*** Opening of Given entries ***
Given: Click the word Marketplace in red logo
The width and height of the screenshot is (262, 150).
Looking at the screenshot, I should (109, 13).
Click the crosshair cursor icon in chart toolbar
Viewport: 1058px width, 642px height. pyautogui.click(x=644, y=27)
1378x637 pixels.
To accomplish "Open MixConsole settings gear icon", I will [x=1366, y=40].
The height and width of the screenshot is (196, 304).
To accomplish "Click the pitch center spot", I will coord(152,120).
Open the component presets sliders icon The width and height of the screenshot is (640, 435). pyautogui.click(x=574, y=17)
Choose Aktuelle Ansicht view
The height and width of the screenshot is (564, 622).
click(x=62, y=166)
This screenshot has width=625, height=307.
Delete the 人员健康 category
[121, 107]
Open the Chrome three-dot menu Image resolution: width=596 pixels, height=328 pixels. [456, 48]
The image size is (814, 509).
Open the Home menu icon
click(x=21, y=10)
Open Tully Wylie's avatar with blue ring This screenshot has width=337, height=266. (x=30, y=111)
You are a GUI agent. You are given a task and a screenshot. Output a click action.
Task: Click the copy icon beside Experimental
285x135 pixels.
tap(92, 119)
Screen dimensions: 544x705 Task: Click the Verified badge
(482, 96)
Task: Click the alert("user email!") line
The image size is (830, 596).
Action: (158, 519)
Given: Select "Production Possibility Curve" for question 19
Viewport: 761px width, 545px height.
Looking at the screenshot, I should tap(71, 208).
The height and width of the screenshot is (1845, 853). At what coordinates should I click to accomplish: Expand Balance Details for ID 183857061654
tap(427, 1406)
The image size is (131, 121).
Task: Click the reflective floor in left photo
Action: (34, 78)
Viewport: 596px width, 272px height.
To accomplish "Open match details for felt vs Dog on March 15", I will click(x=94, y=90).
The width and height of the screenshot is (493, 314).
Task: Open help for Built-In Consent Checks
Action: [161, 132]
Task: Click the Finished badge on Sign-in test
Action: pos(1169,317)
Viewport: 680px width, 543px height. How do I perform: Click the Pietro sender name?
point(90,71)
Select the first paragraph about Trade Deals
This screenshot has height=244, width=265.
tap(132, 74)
*** Close of Given entries ***
Task to complete -> Keep the wording exact. Give all of the records again.

Response area ->
Given: Click the word Marketplace in red logo
The width and height of the screenshot is (262, 150).
Looking at the screenshot, I should (109, 13).
Click the crosshair cursor icon in chart toolbar
Viewport: 1058px width, 642px height. pyautogui.click(x=644, y=27)
1378x637 pixels.
To accomplish "Open MixConsole settings gear icon", I will [x=1366, y=40].
The height and width of the screenshot is (196, 304).
To accomplish "Click the pitch center spot", I will coord(152,120).
Open the component presets sliders icon The width and height of the screenshot is (640, 435). pyautogui.click(x=574, y=17)
Choose Aktuelle Ansicht view
The height and width of the screenshot is (564, 622).
click(x=62, y=166)
This screenshot has width=625, height=307.
Delete the 人员健康 category
[121, 107]
Open the Chrome three-dot menu Image resolution: width=596 pixels, height=328 pixels. [456, 48]
The image size is (814, 509).
Open the Home menu icon
click(x=21, y=10)
Open Tully Wylie's avatar with blue ring This screenshot has width=337, height=266. (x=30, y=111)
You are a GUI agent. You are given a task and a screenshot. Output a click action.
Task: Click the copy icon beside Experimental
285x135 pixels.
tap(92, 119)
Screen dimensions: 544x705 Task: Click the Verified badge
(482, 96)
Task: Click the alert("user email!") line
The image size is (830, 596).
Action: (158, 519)
Given: Select "Production Possibility Curve" for question 19
Viewport: 761px width, 545px height.
Looking at the screenshot, I should tap(71, 208).
The height and width of the screenshot is (1845, 853). At what coordinates should I click to accomplish: Expand Balance Details for ID 183857061654
tap(427, 1406)
The image size is (131, 121).
Task: Click the reflective floor in left photo
Action: (34, 78)
Viewport: 596px width, 272px height.
To accomplish "Open match details for felt vs Dog on March 15", I will click(x=94, y=90).
The width and height of the screenshot is (493, 314).
Task: Open help for Built-In Consent Checks
Action: [161, 132]
Task: Click the Finished badge on Sign-in test
Action: pos(1169,317)
Viewport: 680px width, 543px height. How do I perform: Click the Pietro sender name?
point(90,71)
Select the first paragraph about Trade Deals
This screenshot has height=244, width=265.
tap(132, 74)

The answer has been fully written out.